Vancouver begins dog poop diversion program at parks
Pilot project will begin at three locations, but could expand. File photo
The City of Vancouver will be paying a local company to help keep dog poop out of landfills through a new initiative coming to three city parks.
On Wednesday, the city announced it intends to contract Scooby’s Dog Waste and Removal Service to pick up dog droppings from designated bins, separate the waste from the bags and dispose it at a wastewater treatment plant. The parks receiving the dog poop-only bins are yet to be determined.
If dog waste ends up in a landfill, it generates methane emissions that are harmful to the environment, which is one reason why the city is exploring the diversion program.
The one-year pilot project, beginning in June, will cost the city $75,000.
“We’re trying to gauge whether or not having this service in parks will actually have dog owners put their pets’ waste there,” said city spokeswoman Kai-Lani Rutland.
“At some point following the completion of the pilot, the city will assess whether or not it could be expanded city-wide.”
Although the amount of dog waste that can be diverted from just three parks may seem small, the results of a similar program Metro Vancouver has been running in four of its regional parks since 2011 suggest otherwise.
On average, 1,500 kilograms of poop per month is diverted from landfills through dog waste-only bins at Pacific Spirit Park alone.

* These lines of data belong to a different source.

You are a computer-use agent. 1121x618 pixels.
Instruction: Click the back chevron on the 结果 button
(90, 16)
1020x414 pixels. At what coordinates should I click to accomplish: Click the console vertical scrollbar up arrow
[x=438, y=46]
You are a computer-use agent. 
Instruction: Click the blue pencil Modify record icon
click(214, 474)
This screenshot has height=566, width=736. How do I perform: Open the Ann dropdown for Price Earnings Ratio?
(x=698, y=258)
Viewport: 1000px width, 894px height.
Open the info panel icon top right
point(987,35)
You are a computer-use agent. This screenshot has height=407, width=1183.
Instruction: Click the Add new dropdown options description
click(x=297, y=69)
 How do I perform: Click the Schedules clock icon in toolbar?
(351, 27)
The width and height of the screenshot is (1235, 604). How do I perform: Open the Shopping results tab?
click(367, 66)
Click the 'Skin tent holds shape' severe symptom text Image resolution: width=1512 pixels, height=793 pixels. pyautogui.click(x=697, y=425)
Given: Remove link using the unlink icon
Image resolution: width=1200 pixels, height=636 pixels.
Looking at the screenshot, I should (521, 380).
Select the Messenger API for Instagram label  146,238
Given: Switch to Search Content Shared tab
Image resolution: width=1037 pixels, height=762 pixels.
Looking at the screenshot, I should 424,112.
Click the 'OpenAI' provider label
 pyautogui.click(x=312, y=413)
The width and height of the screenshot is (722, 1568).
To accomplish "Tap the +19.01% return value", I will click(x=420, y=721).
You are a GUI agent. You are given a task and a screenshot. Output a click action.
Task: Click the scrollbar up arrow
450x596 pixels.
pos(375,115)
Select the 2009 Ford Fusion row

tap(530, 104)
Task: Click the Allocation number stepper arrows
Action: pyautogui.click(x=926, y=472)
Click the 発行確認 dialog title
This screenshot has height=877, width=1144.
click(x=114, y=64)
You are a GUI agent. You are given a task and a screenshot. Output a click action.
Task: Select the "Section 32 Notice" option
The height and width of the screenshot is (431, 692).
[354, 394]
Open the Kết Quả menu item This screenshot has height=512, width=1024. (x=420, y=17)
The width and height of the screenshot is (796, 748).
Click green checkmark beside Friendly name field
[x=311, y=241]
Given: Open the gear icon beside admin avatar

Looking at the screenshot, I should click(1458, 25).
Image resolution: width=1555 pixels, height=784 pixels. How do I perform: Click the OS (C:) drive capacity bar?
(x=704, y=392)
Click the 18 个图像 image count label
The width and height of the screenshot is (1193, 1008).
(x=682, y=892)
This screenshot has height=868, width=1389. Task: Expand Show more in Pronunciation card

Between the four parks where the bins are used, Metro Vancouver projects that 30 tonnes were taken out of the garbage stream in 2015, at a budgeted cost less than $50,000.
Metro Vancouver is planning to expand the program to more parks in the future as well.
The city encourages dog owners to compost or flush their pooch’s poop down the toilet, but only if first removed from the bag used to collect it.